Work task 1 -
Answer these questions using the expedition dispatch below, one answer per line, marked (a), (b), (c):
(a) Where does the team head out to tomorrow?
(b) What had the high-altitude swimmers planned to use to break through the ice?
(c) At which university is Manfredo Seufferheld a visiting scientist?
Work task 2 - Update the expedition dispatch below from "We have a sense" up to and including "functions of life.", swapping "chainsaws" for "ice axes".

#### Passage to read ####

"For us, this is an extreme environment. But for the microbes, this is home.” – Manfredo Seufferheld
MENDOZA, ARGENTINA – We head out to Fiambala tomorrow, near the base of Ojos del Salado, the tallest active volcano in the world. We will continue our acclimatization hikes at higher and higher altitudes before beginning our approach on the lake, where we hope to collect microbial samples without contaminating the lake with our own.
We have a sense of urgency about this trip, as Francisco discovered that a team of high-altitude swimmers had tried to reach the highest lake in the world for a swim just this October! They didn't make it, but had planned to break through the ice with chainsaws and jump in. Had they succeeded they would have ruined much of the scientific potential of the lake.
So why would anyone want to climb a volcano to look for microbes in a lake?
The answer is complicated, and begins with Manfredo Seufferheld, a visiting scientist at the University of Illinois (and Francisco’s brother), who studies insect-microbe interactions and the evolution of cellular structures called organelles – the "little organs" within cells that perform the basic functions of life.

#### Listed entries ####

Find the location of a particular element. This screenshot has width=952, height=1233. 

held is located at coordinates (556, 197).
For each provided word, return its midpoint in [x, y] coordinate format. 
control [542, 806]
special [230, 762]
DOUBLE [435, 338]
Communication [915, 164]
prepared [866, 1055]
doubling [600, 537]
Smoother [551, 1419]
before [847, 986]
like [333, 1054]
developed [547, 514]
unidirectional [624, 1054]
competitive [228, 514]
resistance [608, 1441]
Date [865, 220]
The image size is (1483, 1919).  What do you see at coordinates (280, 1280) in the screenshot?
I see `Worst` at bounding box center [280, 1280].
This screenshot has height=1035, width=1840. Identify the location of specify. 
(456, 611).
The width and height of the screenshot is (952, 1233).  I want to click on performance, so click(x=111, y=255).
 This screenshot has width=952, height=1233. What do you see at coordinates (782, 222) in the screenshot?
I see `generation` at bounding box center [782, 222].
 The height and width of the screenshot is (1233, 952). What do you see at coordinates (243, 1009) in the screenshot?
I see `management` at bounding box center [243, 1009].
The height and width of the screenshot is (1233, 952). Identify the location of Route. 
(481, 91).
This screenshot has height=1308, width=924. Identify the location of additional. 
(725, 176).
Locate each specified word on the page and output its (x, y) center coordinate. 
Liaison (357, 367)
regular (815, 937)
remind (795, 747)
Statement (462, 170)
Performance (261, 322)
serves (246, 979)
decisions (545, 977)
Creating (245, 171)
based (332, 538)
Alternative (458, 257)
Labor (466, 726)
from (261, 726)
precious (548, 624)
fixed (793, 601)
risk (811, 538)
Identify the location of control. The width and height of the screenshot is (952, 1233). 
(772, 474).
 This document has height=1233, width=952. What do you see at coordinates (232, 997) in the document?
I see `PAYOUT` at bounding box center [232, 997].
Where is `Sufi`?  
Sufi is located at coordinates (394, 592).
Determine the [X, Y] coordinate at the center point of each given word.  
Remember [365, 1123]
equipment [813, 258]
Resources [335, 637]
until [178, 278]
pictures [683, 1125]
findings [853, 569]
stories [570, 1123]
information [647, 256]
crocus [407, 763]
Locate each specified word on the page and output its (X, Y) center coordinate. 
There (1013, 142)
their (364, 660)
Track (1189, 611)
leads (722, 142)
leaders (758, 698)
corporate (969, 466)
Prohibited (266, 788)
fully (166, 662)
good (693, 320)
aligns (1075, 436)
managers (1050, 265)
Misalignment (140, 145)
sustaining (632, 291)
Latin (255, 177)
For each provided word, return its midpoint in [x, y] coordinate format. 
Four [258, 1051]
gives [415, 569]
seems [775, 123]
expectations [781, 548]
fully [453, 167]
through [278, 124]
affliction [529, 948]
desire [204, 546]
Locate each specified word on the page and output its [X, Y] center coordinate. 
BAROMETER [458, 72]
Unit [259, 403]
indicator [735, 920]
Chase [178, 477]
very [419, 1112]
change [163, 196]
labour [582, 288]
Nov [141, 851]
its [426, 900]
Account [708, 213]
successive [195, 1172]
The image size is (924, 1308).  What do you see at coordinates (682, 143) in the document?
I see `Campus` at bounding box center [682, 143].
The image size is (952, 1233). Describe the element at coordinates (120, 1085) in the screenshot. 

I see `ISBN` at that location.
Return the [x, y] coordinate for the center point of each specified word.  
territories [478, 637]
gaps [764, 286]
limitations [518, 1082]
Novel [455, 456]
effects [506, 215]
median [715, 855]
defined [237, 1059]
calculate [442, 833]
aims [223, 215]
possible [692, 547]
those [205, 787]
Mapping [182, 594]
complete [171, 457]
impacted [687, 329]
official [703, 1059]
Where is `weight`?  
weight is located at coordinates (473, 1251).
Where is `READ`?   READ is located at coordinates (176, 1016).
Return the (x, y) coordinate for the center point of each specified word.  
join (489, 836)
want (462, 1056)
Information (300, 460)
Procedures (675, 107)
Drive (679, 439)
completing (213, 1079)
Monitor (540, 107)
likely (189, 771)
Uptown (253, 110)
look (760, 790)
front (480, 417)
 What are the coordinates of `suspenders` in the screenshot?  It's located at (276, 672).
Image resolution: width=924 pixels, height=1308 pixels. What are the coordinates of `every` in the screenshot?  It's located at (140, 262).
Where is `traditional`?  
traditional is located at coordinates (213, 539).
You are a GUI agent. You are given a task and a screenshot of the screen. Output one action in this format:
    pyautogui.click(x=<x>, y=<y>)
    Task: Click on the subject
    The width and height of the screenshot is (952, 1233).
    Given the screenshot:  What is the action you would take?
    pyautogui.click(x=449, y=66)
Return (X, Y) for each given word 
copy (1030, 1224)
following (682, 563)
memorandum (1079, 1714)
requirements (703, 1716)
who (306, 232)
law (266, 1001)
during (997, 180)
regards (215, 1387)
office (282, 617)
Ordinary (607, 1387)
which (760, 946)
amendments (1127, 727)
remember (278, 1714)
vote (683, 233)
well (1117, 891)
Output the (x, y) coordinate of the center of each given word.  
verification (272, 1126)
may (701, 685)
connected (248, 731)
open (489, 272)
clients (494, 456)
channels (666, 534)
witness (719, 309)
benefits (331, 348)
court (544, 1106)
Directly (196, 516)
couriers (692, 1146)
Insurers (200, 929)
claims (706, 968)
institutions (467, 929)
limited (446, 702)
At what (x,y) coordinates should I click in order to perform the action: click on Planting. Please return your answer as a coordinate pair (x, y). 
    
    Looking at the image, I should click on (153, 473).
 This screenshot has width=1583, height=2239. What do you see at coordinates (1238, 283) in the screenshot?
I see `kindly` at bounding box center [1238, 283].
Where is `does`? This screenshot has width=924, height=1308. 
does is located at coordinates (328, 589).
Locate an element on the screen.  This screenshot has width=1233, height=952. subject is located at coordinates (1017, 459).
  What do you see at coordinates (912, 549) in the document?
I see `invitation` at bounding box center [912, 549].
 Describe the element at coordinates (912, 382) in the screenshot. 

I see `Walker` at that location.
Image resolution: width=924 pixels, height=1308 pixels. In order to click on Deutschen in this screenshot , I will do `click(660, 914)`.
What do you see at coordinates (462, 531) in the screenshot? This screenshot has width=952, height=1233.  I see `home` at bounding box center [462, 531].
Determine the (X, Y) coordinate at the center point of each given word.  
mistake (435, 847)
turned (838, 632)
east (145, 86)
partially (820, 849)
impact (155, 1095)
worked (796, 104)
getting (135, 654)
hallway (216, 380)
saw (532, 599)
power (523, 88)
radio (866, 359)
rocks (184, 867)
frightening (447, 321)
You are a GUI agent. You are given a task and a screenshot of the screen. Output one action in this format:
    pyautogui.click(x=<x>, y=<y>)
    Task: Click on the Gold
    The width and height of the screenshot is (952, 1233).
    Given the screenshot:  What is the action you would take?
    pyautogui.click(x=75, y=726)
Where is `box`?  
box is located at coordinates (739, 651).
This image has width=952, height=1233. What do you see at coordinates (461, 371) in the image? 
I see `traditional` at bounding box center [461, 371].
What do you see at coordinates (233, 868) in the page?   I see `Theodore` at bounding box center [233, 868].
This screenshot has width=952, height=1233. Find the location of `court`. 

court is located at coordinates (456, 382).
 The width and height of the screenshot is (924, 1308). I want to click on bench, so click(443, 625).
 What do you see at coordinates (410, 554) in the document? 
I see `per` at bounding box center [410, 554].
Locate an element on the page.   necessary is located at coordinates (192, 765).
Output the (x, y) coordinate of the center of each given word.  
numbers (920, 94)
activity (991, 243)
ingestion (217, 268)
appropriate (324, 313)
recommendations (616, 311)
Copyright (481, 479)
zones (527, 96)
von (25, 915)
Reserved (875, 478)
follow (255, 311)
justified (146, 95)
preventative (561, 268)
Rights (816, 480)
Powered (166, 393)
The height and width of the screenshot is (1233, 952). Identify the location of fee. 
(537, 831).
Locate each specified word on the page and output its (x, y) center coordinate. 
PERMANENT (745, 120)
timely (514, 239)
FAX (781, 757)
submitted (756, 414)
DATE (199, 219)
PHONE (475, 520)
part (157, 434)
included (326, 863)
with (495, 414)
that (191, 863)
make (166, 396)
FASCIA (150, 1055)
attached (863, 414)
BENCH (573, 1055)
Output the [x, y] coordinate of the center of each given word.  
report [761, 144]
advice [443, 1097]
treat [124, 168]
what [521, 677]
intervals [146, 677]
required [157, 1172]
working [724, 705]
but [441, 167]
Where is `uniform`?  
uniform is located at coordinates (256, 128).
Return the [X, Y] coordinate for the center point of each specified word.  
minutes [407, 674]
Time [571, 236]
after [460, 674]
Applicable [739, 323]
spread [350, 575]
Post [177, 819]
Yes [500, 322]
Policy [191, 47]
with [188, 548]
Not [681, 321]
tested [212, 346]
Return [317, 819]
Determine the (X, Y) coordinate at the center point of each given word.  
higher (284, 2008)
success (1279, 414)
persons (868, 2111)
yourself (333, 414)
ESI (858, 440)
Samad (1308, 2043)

####

Result 1 -
(a) Fiambala
(b) Chainsaws
(c) The University of Illinois

Result 2 -
We have a sense of urgency about this trip, as Francisco discovered that a team of high-altitude swimmers had tried to reach the highest lake in the world for a swim just this October! They didn't make it, but had planned to break through the ice with ice axes and jump in. Had they succeeded they would have ruined much of the scientific potential of the lake.
So why would anyone want to climb a volcano to look for microbes in a lake?
The answer is complicated, and begins with Manfredo Seufferheld, a visiting scientist at the University of Illinois (and Francisco’s brother), who studies insect-microbe interactions and the evolution of cellular structures called organelles – the "little organs" within cells that perform the basic functions of life.